● Task statement
Revise the records from the line containing "This screenshot has width=1200, height=630." through the end of the records, inclusive, replacing "heading" with "title" and leaving everything else unchanged. Return only those lines, without the pictures.

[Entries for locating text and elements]
⟨
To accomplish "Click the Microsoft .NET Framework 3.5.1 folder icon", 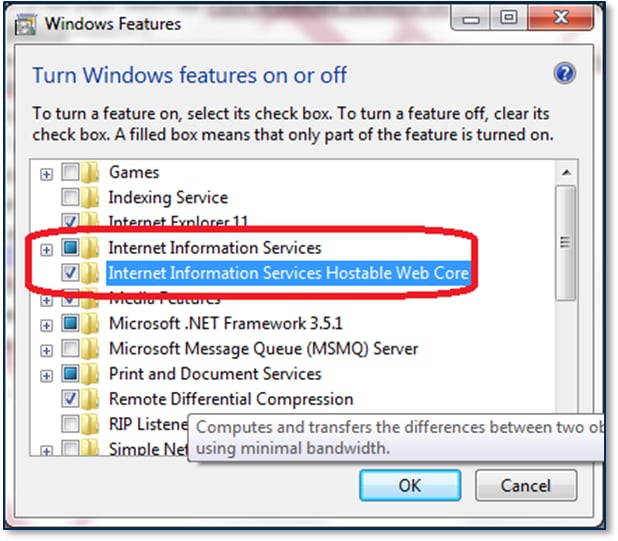I will pyautogui.click(x=90, y=323).
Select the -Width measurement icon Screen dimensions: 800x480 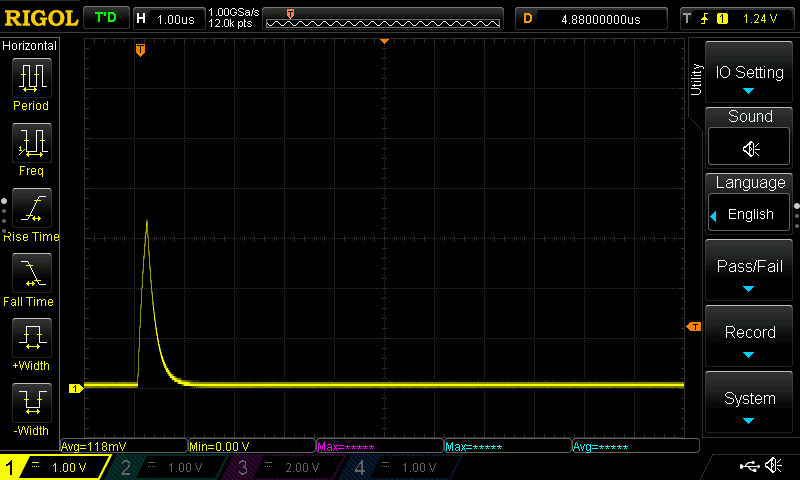30,405
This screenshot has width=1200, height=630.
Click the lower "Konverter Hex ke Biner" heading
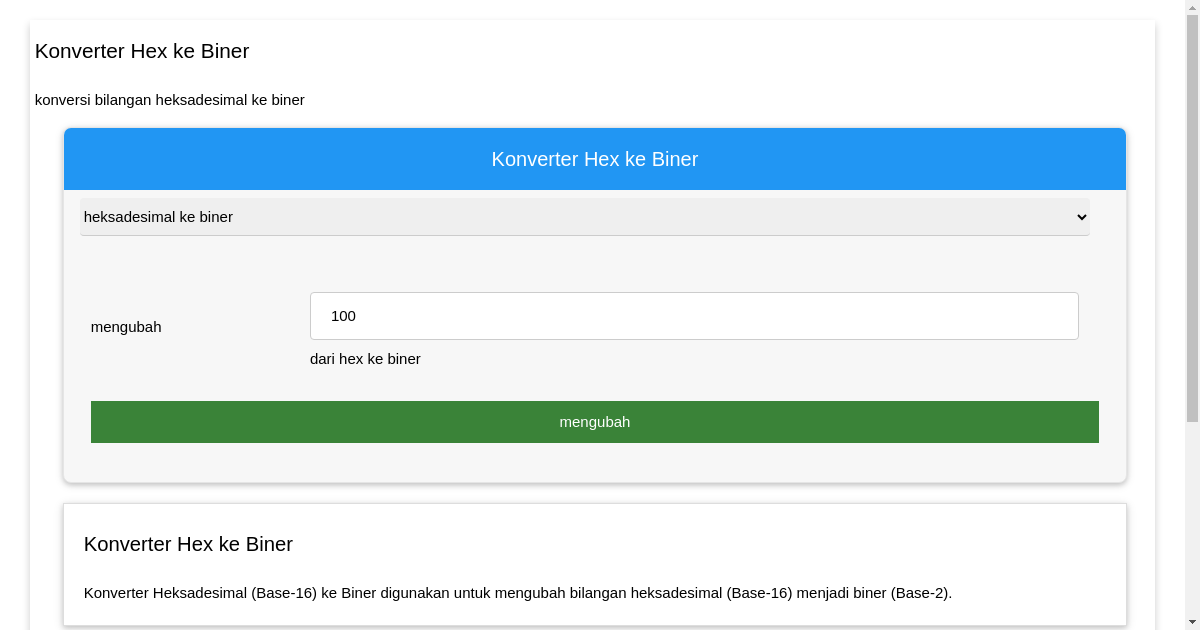point(188,544)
⟩
● Response below
This screenshot has width=1200, height=630.
Click the lower "Konverter Hex ke Biner" title
point(188,544)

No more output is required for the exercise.